El Instituto de Derechos Humanos Pedro Arrupe de la Universidad de Deusto censura en su primer informe sobre la situación de los derechos humanos en Euskadi la legislación que impide a los inmigrantes una participación e integración normalizadas en la sociedad. Y censura, además, lo que consideran "situaciones de riesgo" que les exponen "especialmente a la vulneración de derechos humanos" en lugares como los puertos, aeropuertos y los centros de detención, según explicó ayer durante la presentación del informe el director del instituto Eduardo Ruíz de Vieytez. El documento analiza otros dos asuntos en los que se producen violaciones de los derechos humanos: la desigualdad en aspectos relacionados con la mujer y la violencia de ETA y la respuesta ilegal del Estado.

El documento recoge de manera prolija las publicaciones que sobre estas tres materias se han venido publicando por instituciones neutrales como el Consejo de Europa (Comité para la Prevención de la Tortura), Naciones Unidas o la Declaración y Plan de Acción de la IV Conferencia Mundial de la Mujer, celebrado en Beijing en 1995, entre otros.

En el caso de las políticas de género, el Instituto de la Universidad de Deusto critica que ni para el Gobierno central ni las administraciones autonómicas "parecen constituir una prioridad, y así se refleja en las asignaciones presupuestarias para el desarrollo de las mismas".

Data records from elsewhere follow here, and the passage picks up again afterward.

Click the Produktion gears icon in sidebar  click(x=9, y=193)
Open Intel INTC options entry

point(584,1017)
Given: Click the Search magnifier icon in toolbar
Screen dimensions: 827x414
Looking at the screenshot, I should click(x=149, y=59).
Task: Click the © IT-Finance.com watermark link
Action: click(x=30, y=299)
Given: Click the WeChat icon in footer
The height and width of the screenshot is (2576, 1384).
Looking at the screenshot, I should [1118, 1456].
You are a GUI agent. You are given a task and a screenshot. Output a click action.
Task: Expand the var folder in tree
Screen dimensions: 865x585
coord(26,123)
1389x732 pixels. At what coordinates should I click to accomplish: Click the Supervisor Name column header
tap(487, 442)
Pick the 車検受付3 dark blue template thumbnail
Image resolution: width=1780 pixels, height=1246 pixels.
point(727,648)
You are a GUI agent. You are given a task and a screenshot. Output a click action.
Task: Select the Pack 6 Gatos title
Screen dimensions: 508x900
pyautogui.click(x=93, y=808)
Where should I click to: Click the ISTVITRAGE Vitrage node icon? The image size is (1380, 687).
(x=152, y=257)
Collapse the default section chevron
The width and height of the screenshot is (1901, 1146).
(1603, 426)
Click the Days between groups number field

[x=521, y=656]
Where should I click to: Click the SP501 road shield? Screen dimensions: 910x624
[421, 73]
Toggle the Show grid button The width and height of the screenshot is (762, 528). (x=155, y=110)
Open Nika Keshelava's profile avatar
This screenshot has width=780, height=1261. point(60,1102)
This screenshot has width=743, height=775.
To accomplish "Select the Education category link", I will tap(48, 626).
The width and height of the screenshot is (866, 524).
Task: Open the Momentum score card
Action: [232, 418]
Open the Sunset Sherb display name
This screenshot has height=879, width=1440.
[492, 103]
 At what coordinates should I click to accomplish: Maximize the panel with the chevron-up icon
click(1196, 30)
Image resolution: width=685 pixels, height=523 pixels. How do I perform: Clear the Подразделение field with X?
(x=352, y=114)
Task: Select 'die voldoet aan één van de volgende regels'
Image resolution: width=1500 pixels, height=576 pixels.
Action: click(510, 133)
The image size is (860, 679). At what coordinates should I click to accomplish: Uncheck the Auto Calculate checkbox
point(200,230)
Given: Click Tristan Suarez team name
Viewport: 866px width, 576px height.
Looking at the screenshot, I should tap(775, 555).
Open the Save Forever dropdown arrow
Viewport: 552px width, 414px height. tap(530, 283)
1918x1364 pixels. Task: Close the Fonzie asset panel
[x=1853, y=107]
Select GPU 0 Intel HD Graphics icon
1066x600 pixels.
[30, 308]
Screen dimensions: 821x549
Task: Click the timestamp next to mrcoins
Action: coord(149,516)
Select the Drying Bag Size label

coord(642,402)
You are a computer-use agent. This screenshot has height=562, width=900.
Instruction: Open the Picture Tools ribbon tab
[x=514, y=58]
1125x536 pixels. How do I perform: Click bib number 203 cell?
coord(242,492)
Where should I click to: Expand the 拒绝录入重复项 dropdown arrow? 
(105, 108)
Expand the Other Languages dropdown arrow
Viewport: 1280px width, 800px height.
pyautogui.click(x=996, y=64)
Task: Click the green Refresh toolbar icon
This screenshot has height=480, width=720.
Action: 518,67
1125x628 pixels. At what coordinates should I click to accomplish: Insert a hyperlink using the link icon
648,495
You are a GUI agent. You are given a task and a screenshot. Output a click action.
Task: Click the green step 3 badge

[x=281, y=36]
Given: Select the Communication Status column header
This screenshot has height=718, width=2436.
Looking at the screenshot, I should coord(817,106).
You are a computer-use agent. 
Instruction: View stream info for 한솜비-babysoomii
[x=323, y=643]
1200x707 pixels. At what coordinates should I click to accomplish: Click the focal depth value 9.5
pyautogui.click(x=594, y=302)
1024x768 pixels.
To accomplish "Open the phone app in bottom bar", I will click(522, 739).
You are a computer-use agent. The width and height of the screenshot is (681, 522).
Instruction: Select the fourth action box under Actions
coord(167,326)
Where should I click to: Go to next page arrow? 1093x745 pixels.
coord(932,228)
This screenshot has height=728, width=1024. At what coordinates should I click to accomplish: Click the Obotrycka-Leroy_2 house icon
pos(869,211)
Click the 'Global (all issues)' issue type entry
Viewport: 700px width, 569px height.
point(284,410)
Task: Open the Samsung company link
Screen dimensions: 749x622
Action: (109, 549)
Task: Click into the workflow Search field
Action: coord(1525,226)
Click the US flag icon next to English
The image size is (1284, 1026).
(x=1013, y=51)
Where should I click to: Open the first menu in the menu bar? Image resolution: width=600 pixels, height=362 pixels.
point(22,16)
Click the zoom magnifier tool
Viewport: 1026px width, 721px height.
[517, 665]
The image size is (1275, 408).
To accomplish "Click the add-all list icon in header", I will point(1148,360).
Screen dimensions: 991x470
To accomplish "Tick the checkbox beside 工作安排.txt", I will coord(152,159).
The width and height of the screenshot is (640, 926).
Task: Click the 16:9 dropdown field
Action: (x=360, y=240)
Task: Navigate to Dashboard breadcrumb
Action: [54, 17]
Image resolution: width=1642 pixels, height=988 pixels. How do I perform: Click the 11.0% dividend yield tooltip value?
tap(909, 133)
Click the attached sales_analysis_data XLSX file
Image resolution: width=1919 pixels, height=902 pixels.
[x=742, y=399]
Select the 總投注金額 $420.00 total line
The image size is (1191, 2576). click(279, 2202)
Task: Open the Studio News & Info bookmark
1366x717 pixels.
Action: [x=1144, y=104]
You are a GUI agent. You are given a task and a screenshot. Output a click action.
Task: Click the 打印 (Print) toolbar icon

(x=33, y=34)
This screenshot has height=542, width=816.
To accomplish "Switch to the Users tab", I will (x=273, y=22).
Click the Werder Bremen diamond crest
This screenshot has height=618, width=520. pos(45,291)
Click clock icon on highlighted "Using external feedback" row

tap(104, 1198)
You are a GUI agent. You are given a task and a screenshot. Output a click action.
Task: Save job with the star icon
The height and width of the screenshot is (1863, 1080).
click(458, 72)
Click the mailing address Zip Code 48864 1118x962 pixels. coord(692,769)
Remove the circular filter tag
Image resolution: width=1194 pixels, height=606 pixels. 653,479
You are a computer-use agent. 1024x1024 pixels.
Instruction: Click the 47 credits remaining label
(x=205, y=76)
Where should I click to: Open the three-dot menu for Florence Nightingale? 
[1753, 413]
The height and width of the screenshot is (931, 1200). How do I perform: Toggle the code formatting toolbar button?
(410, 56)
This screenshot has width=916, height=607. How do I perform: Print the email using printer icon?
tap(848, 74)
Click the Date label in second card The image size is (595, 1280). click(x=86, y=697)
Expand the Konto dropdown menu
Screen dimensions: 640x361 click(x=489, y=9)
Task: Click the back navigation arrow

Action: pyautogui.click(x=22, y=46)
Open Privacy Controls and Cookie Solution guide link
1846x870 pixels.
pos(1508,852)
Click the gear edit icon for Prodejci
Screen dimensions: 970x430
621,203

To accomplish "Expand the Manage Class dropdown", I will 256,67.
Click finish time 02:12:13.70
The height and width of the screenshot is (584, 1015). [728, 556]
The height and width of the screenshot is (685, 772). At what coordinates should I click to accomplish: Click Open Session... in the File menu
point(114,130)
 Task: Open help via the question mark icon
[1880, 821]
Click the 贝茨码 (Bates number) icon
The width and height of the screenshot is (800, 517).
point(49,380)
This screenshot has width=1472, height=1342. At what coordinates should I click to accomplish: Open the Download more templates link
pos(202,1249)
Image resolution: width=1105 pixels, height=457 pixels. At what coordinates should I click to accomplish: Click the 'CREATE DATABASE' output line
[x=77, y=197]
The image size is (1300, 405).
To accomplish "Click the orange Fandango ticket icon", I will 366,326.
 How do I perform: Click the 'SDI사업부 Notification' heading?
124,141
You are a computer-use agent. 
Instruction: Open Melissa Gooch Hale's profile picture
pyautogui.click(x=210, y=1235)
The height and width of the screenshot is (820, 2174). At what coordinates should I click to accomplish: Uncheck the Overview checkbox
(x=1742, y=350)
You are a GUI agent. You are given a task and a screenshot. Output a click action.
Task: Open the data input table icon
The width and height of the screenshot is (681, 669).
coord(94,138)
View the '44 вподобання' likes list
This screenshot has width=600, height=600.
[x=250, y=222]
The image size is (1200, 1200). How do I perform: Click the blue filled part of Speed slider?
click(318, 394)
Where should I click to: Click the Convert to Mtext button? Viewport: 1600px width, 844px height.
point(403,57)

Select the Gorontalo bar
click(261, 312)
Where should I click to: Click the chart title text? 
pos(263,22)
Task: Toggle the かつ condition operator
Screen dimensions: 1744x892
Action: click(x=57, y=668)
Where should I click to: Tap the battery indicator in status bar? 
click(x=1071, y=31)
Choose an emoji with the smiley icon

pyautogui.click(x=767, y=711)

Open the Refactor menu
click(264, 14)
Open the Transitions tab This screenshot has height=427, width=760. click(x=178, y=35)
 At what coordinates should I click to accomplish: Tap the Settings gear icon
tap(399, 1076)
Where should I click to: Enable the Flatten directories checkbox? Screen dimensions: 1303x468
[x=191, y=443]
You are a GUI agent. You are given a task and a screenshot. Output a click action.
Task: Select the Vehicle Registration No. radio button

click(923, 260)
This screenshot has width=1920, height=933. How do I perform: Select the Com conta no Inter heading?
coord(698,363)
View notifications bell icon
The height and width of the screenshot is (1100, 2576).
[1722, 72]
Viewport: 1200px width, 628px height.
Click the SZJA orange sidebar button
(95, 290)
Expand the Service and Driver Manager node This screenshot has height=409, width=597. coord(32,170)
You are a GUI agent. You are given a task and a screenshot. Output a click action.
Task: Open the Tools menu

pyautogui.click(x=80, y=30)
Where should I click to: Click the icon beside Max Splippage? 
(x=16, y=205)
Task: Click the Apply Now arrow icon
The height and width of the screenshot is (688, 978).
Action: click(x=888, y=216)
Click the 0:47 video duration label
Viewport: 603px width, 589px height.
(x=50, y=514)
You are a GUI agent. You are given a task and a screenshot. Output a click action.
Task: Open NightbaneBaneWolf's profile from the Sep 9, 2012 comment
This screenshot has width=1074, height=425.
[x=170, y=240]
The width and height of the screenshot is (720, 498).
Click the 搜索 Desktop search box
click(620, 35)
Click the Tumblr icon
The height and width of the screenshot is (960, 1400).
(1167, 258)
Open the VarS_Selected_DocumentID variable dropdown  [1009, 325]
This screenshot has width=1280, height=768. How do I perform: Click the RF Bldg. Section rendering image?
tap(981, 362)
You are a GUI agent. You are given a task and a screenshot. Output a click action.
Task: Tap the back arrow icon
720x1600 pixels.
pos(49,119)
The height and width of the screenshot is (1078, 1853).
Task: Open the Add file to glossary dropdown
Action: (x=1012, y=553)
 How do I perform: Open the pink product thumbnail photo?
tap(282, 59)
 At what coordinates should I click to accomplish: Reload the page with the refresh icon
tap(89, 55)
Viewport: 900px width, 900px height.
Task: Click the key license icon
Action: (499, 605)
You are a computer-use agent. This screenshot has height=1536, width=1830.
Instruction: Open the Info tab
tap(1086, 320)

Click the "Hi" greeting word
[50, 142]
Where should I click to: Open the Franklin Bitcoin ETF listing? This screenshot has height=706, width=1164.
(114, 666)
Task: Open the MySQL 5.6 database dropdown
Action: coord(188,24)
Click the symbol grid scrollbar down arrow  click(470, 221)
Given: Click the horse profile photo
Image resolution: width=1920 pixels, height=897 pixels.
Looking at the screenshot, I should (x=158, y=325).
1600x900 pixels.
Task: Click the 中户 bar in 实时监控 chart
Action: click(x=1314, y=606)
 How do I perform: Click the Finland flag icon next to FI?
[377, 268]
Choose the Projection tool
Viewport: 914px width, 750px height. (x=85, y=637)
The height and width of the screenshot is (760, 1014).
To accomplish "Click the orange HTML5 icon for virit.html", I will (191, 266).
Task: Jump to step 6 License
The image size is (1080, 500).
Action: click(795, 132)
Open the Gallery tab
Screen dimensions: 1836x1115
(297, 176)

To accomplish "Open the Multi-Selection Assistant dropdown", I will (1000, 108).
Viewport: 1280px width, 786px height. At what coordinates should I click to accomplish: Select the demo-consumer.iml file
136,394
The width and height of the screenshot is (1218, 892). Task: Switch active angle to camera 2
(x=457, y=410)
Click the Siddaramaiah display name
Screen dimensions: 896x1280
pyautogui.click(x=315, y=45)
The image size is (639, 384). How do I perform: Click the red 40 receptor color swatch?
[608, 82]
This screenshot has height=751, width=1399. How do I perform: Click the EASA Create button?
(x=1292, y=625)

El terrorismo forma parte de las prioridades del estudio. Y en él se denuncia tanto el terrorismo de ETA, como la denominada violencia de persecución contra los amenazados. Pero se incide también en las violaciones de los derechos humanos producidas a consecuencia de la "lucha institucional" contra el mismo: básicamente la tortura. El informe pide expresamente que el Gobierno central acabe con la incomunicación de los detenidos por motivos terroristas, algo que vienen solicitando todos los organismos internacionales que periódicamente incluyen a España entre los países en los que se tortura a los detenidos. También se recoge la petición del acercamiento de los presos a sus lugares de residencia y una política de reparación con las víctimas del terror.